WORK TO BE COMPLETED:
Search the entries for the word "Expand" and return every line where it is found.

Dataset entries:
▽
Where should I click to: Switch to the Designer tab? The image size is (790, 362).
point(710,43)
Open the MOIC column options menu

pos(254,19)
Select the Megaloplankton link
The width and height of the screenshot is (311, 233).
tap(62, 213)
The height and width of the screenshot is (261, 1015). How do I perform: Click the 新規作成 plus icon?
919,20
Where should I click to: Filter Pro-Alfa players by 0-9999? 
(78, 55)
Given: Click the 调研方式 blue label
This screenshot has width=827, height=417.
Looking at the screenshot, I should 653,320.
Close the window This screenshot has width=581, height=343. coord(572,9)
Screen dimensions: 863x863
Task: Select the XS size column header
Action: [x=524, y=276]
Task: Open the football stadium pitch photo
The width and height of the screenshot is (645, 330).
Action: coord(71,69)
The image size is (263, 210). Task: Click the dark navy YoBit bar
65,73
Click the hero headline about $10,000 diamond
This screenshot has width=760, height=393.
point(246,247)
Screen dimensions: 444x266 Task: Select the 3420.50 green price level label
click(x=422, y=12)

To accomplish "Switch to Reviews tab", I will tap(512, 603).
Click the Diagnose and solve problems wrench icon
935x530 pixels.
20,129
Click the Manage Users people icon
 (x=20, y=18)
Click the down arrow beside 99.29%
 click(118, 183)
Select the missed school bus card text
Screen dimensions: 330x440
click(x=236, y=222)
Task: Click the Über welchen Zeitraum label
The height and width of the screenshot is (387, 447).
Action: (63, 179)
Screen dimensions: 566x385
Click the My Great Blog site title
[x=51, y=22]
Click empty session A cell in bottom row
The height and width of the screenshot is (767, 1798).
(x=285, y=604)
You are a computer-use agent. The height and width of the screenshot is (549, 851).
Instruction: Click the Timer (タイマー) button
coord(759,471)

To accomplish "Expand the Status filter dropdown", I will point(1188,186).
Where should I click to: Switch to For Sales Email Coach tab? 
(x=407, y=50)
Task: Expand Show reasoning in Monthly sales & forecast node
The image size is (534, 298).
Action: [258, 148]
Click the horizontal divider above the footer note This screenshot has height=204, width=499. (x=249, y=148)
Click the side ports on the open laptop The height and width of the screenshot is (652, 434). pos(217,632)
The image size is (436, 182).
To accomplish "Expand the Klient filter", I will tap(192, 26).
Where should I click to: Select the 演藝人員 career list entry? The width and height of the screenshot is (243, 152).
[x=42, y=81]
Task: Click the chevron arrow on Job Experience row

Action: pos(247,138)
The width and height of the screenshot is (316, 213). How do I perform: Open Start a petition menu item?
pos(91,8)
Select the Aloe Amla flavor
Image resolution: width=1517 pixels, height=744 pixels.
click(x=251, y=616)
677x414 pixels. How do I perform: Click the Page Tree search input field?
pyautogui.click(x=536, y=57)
△
RESPONSE FOR THIS EXERCISE:
To accomplish "Expand the Status filter dropdown", I will point(1188,186).
Task: Expand Show reasoning in Monthly sales & forecast node
To accomplish "Expand the Klient filter", I will tap(192, 26).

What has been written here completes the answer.